Another Sinner update

State's Attorney Robert CroweThe playing space at Silver Spring Stage is much more intimate than the CenterStage, where RCP performs. The first row of seats is only a few feet away, at eye level, and is usually well-lit by the spill from the stage lights. So we usually get a good look at all the humanity who come to see the show, and we’ve seen a number of specimens at Never the Sinner. There was the homeless guy who wandered in after the box office manager had closed up for the night. We wouldn’t have minded him at all, except that he started sorting through his shopping bags of bottles to be recycled, rattling the plastic bags and dropping the bottles on the floor. There was the community theater denizen who always rocks back and forth in his seat through the complete proceedings. The woman who brought her service dog with her wasn’t a problem, but the pooch got a little upset in scene 4 when Ryan and Sam start waltzing with each other, and started to bark. Everyone’s a dance critic. She got the dog calmed down for the rest of the show, but the curtain call—60 people banging their hands together—was too much, and the dog howled through it. There was the woman who seemed to be following along with a script. Maybe a WATCH judge who knocks off points for textual inaccuracies? Oh, and lest we forget, the helpful fellow at our preview performance who announced, as the lights and video projector finally went down after the announcement of the verdict, “That’s the end.”

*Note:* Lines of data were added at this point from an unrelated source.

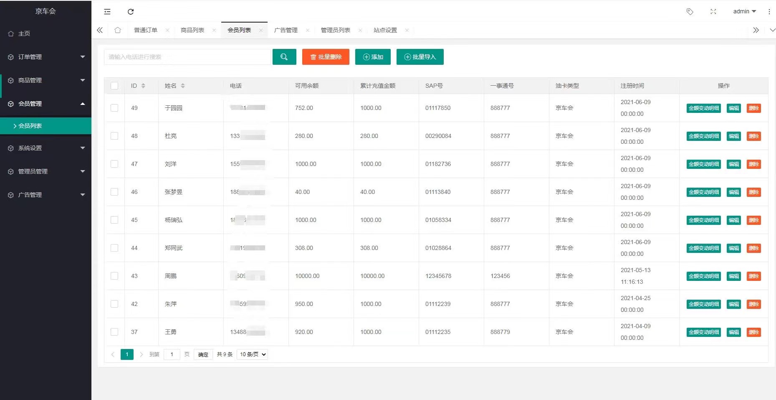
Task: Click the refresh page icon
Action: coord(131,12)
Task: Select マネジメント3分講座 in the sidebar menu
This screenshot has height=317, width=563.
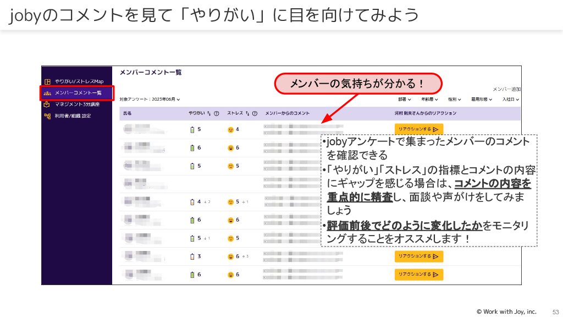Action: tap(77, 104)
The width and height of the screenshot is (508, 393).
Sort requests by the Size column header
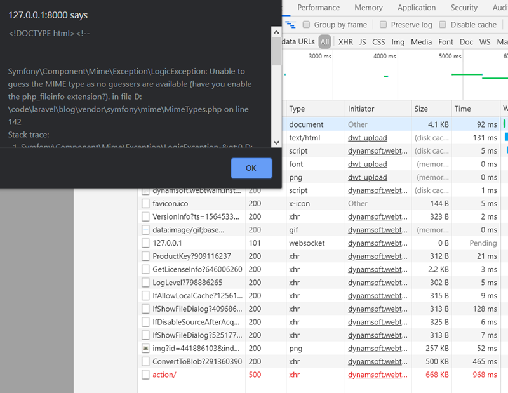[421, 109]
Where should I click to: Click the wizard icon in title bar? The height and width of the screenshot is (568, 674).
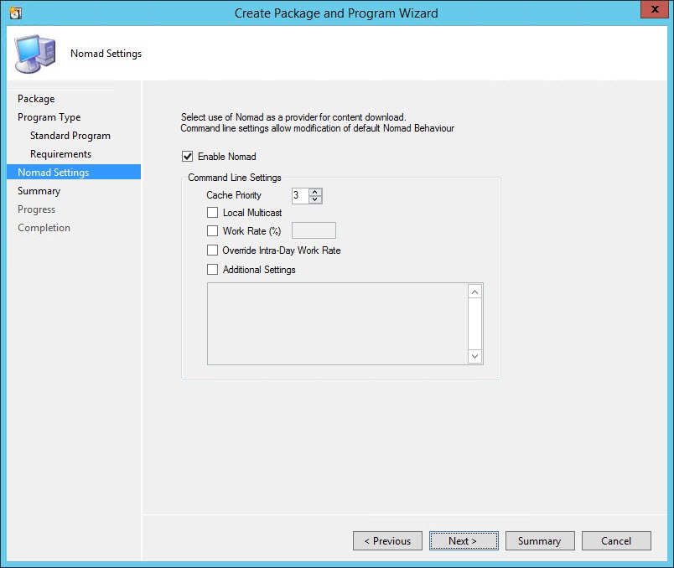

For all the stem-winding bluster of the second act—the dueling counselors monologues—this is a show about sharp, tiny effects. Sam (Loeb) opens up his heart just a crack with a mournful, “I miss my mom,” and then he slams it shut again with, “Not that she deserves it, the stupid old cow.” Kevin, the sound designer, has built a sound plot that underscores nearly the entire play, but he drops it out to highlight Ryan’s (Leopold’s) killer speech, “to me he is like a hard, perfect gem.” Craig’s (Darrow’s) best moment is just one bitten-off word, and it comes in a passage where he tells us how horrible it will be to hang the killers: “I can see them falling through space and stopped by the rope around their necks.” Maybe the best thing about the role I’m portraying is the fabulous double-breasted suit that Eric found for me through his Washington Opera connections. Or perhaps the eye-roll and cheek-puff that I do when Robin (Germaine) goes off message for the third time during her testimony. But seriously, I think I’m doing a good job technically and using my instrument well, especially when I remember to breathe.